TASK TO COMPLETE:
Retype the lines from the one containing "You are a computer-use agent. 895x496 pixels." through the one containing "click(x=86, y=812)", both included, with nothing changed.

[begin RECORDS PROVIDED]

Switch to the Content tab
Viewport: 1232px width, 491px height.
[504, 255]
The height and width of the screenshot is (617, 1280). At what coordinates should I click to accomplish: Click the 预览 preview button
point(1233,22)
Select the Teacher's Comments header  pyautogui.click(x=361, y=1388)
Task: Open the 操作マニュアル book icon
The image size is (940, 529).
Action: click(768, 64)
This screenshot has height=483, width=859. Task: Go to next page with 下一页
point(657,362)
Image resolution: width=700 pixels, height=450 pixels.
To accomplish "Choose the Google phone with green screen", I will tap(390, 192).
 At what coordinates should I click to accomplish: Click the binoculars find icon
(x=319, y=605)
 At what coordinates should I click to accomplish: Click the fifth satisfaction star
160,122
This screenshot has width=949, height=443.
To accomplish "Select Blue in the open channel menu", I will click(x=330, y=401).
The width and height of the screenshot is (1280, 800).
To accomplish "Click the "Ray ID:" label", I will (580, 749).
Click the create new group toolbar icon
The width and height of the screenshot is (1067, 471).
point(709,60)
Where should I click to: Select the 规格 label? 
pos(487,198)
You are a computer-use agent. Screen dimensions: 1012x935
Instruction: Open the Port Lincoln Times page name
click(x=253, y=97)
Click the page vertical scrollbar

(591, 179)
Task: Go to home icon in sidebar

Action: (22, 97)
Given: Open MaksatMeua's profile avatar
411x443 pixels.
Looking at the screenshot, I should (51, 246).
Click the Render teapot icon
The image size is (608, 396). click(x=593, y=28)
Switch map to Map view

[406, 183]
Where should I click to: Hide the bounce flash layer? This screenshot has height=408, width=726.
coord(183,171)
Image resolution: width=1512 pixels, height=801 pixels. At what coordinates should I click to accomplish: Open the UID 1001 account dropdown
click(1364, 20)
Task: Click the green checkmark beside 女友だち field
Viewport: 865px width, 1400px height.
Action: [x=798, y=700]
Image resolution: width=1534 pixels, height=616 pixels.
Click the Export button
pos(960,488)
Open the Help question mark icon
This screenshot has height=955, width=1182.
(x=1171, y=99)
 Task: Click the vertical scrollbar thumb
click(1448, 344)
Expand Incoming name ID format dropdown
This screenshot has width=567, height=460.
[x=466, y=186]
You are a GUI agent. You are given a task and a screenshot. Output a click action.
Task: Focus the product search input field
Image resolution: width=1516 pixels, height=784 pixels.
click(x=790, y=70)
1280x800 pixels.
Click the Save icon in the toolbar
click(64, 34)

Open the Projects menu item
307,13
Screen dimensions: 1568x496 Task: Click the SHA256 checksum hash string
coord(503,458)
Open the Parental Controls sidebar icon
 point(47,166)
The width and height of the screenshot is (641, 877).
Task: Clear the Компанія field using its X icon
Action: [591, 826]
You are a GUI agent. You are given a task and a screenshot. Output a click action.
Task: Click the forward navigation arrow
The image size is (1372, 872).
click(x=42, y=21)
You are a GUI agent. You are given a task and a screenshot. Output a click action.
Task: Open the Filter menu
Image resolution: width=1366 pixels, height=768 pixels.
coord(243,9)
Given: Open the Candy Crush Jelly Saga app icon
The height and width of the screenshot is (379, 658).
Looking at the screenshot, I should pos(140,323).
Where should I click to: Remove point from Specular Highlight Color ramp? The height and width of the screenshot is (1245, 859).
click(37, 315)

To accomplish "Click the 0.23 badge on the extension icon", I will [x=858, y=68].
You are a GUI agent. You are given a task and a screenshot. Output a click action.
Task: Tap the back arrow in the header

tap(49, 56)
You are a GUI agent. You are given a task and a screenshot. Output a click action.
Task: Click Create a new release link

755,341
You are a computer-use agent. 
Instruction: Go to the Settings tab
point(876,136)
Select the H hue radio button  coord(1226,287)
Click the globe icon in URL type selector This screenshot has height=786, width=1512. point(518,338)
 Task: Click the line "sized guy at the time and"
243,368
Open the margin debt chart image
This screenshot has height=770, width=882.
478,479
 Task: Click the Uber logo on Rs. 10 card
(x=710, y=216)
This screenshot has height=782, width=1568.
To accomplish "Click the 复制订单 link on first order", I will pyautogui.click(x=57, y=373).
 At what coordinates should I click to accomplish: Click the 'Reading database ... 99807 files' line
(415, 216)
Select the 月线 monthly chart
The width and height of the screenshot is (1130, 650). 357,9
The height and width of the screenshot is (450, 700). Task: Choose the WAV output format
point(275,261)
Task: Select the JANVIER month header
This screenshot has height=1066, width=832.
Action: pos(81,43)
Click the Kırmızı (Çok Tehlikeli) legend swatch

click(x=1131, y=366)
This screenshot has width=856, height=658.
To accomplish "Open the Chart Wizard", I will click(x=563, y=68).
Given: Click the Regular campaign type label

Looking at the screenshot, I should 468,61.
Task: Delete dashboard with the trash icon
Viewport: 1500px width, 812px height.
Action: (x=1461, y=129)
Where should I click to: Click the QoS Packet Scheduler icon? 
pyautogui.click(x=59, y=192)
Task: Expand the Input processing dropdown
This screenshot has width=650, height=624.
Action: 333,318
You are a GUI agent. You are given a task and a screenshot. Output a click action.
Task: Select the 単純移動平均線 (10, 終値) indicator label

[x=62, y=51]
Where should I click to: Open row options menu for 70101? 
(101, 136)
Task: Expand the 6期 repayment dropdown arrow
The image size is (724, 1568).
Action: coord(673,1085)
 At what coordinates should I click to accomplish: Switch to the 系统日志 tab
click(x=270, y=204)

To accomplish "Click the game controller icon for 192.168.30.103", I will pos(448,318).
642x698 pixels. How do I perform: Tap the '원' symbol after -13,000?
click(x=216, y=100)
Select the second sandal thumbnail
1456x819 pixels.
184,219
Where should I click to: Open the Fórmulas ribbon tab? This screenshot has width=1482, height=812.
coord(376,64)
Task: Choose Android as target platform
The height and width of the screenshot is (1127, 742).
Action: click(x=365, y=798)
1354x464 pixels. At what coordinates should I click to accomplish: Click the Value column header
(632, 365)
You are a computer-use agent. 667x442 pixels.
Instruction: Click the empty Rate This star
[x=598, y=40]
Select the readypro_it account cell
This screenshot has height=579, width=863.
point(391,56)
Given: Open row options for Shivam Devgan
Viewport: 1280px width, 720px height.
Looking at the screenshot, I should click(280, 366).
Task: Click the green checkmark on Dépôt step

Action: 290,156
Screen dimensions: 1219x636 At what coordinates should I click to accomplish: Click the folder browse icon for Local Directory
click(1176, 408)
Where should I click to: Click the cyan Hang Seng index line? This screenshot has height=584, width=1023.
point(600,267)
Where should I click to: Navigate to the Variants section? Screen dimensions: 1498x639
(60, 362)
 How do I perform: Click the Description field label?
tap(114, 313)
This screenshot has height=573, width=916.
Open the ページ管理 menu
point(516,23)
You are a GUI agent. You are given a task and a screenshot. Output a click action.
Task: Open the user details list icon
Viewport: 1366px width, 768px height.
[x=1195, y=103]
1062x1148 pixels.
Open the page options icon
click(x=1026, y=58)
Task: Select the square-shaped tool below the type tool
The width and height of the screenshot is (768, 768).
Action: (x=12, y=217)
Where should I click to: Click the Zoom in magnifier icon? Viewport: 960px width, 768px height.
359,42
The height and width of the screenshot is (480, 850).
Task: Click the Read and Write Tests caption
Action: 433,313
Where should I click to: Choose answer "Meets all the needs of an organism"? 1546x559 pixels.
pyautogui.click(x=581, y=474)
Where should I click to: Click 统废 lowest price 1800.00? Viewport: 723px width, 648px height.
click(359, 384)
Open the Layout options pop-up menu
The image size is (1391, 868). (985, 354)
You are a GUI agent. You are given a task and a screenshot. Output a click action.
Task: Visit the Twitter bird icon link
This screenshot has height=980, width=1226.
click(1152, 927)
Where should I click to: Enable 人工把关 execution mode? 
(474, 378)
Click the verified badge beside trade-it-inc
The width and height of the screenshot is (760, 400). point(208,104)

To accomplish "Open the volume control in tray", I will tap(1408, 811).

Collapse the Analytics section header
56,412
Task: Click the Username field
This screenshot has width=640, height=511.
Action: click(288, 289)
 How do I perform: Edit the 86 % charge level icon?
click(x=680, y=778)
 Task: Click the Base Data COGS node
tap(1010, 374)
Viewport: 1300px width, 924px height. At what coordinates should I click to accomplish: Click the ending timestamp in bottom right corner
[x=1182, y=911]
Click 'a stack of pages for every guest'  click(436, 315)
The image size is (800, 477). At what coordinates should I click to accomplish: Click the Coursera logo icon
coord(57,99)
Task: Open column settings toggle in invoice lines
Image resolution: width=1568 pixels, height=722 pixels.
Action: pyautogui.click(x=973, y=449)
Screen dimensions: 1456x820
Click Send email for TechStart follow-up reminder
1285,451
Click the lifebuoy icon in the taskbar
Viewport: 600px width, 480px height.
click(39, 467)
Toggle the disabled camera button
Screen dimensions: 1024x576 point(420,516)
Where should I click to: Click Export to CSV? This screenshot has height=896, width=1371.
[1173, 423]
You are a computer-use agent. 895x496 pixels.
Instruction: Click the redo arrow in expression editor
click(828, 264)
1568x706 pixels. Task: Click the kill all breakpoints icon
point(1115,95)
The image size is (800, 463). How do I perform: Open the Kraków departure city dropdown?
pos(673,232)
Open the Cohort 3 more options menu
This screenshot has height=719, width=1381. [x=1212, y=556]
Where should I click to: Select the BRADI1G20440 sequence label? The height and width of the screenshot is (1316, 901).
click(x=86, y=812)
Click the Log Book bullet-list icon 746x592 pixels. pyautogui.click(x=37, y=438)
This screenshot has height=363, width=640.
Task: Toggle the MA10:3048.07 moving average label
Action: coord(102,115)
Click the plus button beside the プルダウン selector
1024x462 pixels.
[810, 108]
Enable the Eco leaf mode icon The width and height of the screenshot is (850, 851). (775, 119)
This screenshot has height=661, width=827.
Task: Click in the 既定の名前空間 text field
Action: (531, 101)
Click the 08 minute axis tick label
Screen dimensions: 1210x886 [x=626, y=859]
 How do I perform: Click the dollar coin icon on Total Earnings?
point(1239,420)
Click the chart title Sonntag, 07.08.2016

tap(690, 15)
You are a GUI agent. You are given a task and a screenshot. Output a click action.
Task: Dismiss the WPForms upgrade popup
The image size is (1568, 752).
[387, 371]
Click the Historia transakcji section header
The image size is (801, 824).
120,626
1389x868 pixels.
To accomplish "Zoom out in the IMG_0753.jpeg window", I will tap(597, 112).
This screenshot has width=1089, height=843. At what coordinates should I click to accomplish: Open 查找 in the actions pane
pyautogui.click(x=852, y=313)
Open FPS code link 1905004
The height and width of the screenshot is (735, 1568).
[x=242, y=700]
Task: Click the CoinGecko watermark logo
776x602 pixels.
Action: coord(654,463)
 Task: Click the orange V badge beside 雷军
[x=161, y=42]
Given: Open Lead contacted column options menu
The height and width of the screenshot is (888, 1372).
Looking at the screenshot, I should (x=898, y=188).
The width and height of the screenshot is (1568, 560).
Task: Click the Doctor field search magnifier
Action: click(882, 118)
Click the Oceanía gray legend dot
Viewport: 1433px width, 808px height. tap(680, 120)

[end RECORDS PROVIDED]

CORRECT RESULT:
You are a computer-use agent. 895x496 pixels.
Instruction: Click the redo arrow in expression editor
click(828, 264)
1568x706 pixels. Task: Click the kill all breakpoints icon
point(1115,95)
The image size is (800, 463). How do I perform: Open the Kraków departure city dropdown?
pos(673,232)
Open the Cohort 3 more options menu
This screenshot has height=719, width=1381. [x=1212, y=556]
Where should I click to: Select the BRADI1G20440 sequence label? The height and width of the screenshot is (1316, 901).
click(x=86, y=812)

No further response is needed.